Task directions →
Lines below starting with the line with "You are a computer-use agent. Viewport: 1568px" and going on through the line with "Given: Open the ellipsis" must be output exactly; the rest of the records must be left out.

[Saved data entries]
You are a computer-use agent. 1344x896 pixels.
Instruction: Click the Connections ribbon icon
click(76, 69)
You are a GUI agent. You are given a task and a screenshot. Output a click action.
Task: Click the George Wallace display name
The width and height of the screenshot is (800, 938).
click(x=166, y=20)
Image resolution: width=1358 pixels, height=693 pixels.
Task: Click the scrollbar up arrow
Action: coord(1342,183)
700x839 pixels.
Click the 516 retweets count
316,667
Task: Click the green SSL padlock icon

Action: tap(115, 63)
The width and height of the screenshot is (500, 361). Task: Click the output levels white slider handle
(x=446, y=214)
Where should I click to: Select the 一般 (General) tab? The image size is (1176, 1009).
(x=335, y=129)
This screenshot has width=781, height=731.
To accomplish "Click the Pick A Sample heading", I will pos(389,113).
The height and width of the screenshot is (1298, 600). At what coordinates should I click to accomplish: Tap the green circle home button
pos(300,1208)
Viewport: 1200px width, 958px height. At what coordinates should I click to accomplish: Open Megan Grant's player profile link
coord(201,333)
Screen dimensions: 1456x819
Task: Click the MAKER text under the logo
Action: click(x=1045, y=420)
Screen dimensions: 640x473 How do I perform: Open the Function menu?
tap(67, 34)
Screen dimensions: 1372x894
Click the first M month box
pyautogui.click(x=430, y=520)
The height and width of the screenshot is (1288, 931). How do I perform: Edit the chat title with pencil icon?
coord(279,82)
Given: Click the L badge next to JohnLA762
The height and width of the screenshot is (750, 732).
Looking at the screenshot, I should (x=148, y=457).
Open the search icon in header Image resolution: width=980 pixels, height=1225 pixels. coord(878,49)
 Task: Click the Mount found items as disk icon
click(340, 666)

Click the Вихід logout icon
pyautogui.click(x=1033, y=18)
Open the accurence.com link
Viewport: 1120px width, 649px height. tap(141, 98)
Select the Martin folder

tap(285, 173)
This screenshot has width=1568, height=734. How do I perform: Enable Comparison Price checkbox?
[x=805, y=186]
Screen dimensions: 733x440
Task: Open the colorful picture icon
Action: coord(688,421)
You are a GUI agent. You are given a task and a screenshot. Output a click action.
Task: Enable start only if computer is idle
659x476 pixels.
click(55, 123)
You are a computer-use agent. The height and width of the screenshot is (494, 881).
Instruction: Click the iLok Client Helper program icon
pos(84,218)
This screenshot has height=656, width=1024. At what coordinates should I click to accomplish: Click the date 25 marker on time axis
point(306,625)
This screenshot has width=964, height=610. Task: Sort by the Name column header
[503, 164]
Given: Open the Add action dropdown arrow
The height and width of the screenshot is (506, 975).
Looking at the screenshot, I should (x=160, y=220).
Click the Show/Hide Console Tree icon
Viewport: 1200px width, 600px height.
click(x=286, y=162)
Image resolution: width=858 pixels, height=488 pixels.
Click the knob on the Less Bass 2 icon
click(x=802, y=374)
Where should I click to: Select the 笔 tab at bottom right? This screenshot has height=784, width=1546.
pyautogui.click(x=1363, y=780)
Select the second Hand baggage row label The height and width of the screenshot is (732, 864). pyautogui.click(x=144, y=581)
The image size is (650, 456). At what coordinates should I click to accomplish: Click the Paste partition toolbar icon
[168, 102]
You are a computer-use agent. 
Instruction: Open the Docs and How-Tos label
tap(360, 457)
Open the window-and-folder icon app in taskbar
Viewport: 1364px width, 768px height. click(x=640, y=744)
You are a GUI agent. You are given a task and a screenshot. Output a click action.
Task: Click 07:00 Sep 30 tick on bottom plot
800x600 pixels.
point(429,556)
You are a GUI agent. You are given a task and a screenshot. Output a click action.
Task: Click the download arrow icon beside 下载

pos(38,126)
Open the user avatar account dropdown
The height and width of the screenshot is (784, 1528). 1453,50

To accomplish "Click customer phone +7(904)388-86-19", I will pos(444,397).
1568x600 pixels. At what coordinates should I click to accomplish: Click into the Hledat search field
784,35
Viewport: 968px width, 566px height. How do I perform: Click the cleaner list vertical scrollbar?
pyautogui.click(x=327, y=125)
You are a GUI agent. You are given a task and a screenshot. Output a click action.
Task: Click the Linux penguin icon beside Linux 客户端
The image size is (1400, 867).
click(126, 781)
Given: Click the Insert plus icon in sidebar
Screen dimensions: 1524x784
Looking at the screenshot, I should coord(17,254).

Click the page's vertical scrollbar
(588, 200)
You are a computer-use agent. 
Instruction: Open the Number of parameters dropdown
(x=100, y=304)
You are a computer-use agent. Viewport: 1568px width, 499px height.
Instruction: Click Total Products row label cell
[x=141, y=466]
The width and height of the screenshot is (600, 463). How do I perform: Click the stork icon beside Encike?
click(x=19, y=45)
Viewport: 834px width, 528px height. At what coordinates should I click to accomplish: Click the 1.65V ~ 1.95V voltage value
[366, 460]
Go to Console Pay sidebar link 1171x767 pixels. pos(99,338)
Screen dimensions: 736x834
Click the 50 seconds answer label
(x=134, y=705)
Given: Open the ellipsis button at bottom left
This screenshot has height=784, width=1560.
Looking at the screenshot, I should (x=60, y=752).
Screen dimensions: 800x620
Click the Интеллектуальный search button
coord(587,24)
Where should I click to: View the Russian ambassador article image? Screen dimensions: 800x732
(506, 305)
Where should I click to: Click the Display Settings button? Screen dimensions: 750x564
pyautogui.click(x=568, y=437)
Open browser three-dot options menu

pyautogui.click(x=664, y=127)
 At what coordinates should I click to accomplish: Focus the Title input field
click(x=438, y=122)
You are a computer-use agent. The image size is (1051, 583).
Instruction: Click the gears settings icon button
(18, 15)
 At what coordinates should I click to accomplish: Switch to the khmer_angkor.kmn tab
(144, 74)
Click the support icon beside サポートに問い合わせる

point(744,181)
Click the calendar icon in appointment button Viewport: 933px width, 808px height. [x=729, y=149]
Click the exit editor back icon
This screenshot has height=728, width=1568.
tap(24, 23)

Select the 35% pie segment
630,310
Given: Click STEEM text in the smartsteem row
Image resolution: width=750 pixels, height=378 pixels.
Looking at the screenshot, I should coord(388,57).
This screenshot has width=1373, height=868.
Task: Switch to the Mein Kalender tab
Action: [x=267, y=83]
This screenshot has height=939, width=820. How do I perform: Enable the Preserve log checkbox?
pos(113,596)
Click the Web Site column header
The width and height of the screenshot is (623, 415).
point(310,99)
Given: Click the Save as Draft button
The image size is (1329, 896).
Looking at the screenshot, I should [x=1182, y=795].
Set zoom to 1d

Answer space →
You are a computer-use agent. Viewport: 1568px width, 499px height.
Instruction: Click Total Products row label cell
[x=141, y=466]
The width and height of the screenshot is (600, 463). How do I perform: Click the stork icon beside Encike?
click(x=19, y=45)
Viewport: 834px width, 528px height. At what coordinates should I click to accomplish: Click the 1.65V ~ 1.95V voltage value
[366, 460]
Go to Console Pay sidebar link 1171x767 pixels. pos(99,338)
Screen dimensions: 736x834
Click the 50 seconds answer label
(x=134, y=705)
Given: Open the ellipsis button at bottom left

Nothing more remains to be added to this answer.